**Consigna**
Presenta todas las líneas de los ítems que aparecen a continuación como una lista JSON de cadenas, con una cadena por cada línea y omitiendo las líneas en blanco.

**Ítems de trabajo**

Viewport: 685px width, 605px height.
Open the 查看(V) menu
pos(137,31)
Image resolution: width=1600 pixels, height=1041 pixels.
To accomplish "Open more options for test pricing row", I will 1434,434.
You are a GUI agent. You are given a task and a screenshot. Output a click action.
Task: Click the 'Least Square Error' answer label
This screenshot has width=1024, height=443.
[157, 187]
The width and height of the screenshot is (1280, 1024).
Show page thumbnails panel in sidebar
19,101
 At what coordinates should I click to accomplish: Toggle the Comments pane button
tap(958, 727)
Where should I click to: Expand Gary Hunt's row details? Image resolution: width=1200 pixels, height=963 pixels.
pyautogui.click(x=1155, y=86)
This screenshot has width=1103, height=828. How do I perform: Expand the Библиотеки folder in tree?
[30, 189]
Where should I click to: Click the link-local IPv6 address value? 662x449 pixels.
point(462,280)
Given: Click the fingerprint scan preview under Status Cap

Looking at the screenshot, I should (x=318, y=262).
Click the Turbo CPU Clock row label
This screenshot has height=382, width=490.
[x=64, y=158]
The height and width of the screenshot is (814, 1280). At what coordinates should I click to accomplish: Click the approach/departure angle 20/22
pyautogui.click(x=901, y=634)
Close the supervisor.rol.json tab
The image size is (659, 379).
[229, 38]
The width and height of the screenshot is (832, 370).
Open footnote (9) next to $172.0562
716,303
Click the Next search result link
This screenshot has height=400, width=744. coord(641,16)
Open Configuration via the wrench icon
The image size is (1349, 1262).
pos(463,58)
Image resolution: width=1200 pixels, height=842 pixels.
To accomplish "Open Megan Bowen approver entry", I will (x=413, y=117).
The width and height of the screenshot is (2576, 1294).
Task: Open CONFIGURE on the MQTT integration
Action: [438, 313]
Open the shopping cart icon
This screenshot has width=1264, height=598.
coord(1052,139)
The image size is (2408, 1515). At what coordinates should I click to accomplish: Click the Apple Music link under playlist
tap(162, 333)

**Solución del ejercicio**
[
  "Viewport: 685px width, 605px height.",
  "Open the 查看(V) menu",
  "pos(137,31)",
  "Image resolution: width=1600 pixels, height=1041 pixels.",
  "To accomplish \"Open more options for test pricing row\", I will 1434,434.",
  "You are a GUI agent. You are given a task and a screenshot. Output a click action.",
  "Task: Click the 'Least Square Error' answer label",
  "This screenshot has width=1024, height=443.",
  "[157, 187]",
  "The width and height of the screenshot is (1280, 1024).",
  "Show page thumbnails panel in sidebar",
  "19,101",
  " At what coordinates should I click to accomplish: Toggle the Comments pane button",
  "tap(958, 727)",
  "Where should I click to: Expand Gary Hunt's row details? Image resolution: width=1200 pixels, height=963 pixels.",
  "pyautogui.click(x=1155, y=86)",
  "This screenshot has width=1103, height=828. How do I perform: Expand the Библиотеки folder in tree?",
  "[30, 189]",
  "Where should I click to: Click the link-local IPv6 address value? 662x449 pixels.",
  "point(462,280)",
  "Given: Click the fingerprint scan preview under Status Cap",
  "Looking at the screenshot, I should (x=318, y=262).",
  "Click the Turbo CPU Clock row label",
  "This screenshot has height=382, width=490.",
  "[x=64, y=158]",
  "The height and width of the screenshot is (814, 1280). At what coordinates should I click to accomplish: Click the approach/departure angle 20/22",
  "pyautogui.click(x=901, y=634)",
  "Close the supervisor.rol.json tab",
  "The image size is (659, 379).",
  "[229, 38]",
  "The width and height of the screenshot is (832, 370).",
  "Open footnote (9) next to $172.0562",
  "716,303",
  "Click the Next search result link",
  "This screenshot has height=400, width=744. coord(641,16)",
  "Open Configuration via the wrench icon",
  "The image size is (1349, 1262).",
  "pos(463,58)",
  "Image resolution: width=1200 pixels, height=842 pixels.",
  "To accomplish \"Open Megan Bowen approver entry\", I will (x=413, y=117).",
  "The width and height of the screenshot is (2576, 1294).",
  "Task: Open CONFIGURE on the MQTT integration",
  "Action: [438, 313]",
  "Open the shopping cart icon",
  "This screenshot has width=1264, height=598.",
  "coord(1052,139)",
  "The image size is (2408, 1515). At what coordinates should I click to accomplish: Click the Apple Music link under playlist",
  "tap(162, 333)"
]